WHAT IS NEEDED ▸ Nothing is to be altered. Print each record in full.

DATA FOR THE TASK ▸
* * * * *

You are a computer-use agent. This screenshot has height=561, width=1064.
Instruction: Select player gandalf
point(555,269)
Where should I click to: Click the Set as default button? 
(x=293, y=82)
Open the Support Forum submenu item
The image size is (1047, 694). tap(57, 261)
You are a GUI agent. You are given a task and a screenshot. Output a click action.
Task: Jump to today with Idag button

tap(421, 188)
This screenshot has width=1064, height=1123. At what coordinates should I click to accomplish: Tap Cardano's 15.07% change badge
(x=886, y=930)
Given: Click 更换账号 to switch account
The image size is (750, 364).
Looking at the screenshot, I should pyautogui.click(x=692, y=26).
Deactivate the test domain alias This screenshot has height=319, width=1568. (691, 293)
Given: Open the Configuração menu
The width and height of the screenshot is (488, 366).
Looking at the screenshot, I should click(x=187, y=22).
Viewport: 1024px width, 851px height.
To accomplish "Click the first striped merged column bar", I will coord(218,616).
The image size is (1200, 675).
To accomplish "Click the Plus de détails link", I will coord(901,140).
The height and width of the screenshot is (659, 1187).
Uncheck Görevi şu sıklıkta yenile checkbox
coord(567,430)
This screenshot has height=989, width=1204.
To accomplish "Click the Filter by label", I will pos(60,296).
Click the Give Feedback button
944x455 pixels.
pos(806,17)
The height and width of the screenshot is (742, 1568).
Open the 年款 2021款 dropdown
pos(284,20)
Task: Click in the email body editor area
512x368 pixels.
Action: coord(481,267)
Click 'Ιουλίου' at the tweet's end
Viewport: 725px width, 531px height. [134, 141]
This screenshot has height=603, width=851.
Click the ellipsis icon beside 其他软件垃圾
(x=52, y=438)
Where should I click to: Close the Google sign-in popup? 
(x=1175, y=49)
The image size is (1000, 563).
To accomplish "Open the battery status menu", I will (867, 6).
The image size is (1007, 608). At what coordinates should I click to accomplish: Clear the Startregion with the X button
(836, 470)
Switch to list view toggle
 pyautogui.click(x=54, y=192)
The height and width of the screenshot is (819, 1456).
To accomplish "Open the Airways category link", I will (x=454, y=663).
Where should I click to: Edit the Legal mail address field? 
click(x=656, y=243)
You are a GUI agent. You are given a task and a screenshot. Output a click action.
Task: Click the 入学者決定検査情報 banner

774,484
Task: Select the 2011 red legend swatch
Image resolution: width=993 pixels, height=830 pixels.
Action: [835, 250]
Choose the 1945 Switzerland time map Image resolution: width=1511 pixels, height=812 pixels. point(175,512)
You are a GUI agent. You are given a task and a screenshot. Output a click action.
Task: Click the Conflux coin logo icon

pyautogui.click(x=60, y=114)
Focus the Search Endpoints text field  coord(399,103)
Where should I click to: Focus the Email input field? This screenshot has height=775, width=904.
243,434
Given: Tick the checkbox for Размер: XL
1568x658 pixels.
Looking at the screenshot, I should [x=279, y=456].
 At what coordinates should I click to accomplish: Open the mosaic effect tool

* * * * *

YOUR RESPONSE ▸
You are a computer-use agent. This screenshot has height=561, width=1064.
Instruction: Select player gandalf
point(555,269)
Where should I click to: Click the Set as default button? 
(x=293, y=82)
Open the Support Forum submenu item
The image size is (1047, 694). tap(57, 261)
You are a GUI agent. You are given a task and a screenshot. Output a click action.
Task: Jump to today with Idag button

tap(421, 188)
This screenshot has width=1064, height=1123. At what coordinates should I click to accomplish: Tap Cardano's 15.07% change badge
(x=886, y=930)
Given: Click 更换账号 to switch account
The image size is (750, 364).
Looking at the screenshot, I should pyautogui.click(x=692, y=26).
Deactivate the test domain alias This screenshot has height=319, width=1568. (691, 293)
Given: Open the Configuração menu
The width and height of the screenshot is (488, 366).
Looking at the screenshot, I should click(x=187, y=22).
Viewport: 1024px width, 851px height.
To accomplish "Click the first striped merged column bar", I will coord(218,616).
The image size is (1200, 675).
To accomplish "Click the Plus de détails link", I will coord(901,140).
The height and width of the screenshot is (659, 1187).
Uncheck Görevi şu sıklıkta yenile checkbox
coord(567,430)
This screenshot has height=989, width=1204.
To accomplish "Click the Filter by label", I will pos(60,296).
Click the Give Feedback button
944x455 pixels.
pos(806,17)
The height and width of the screenshot is (742, 1568).
Open the 年款 2021款 dropdown
pos(284,20)
Task: Click in the email body editor area
512x368 pixels.
Action: coord(481,267)
Click 'Ιουλίου' at the tweet's end
Viewport: 725px width, 531px height. [134, 141]
This screenshot has height=603, width=851.
Click the ellipsis icon beside 其他软件垃圾
(x=52, y=438)
Where should I click to: Close the Google sign-in popup? 
(x=1175, y=49)
The image size is (1000, 563).
To accomplish "Open the battery status menu", I will (867, 6).
The image size is (1007, 608). At what coordinates should I click to accomplish: Clear the Startregion with the X button
(836, 470)
Switch to list view toggle
 pyautogui.click(x=54, y=192)
The height and width of the screenshot is (819, 1456).
To accomplish "Open the Airways category link", I will (x=454, y=663).
Where should I click to: Edit the Legal mail address field? 
click(x=656, y=243)
You are a GUI agent. You are given a task and a screenshot. Output a click action.
Task: Click the 入学者決定検査情報 banner

774,484
Task: Select the 2011 red legend swatch
Image resolution: width=993 pixels, height=830 pixels.
Action: [835, 250]
Choose the 1945 Switzerland time map Image resolution: width=1511 pixels, height=812 pixels. point(175,512)
You are a GUI agent. You are given a task and a screenshot. Output a click action.
Task: Click the Conflux coin logo icon

pyautogui.click(x=60, y=114)
Focus the Search Endpoints text field  coord(399,103)
Where should I click to: Focus the Email input field? This screenshot has height=775, width=904.
243,434
Given: Tick the checkbox for Размер: XL
1568x658 pixels.
Looking at the screenshot, I should [x=279, y=456].
 At what coordinates should I click to accomplish: Open the mosaic effect tool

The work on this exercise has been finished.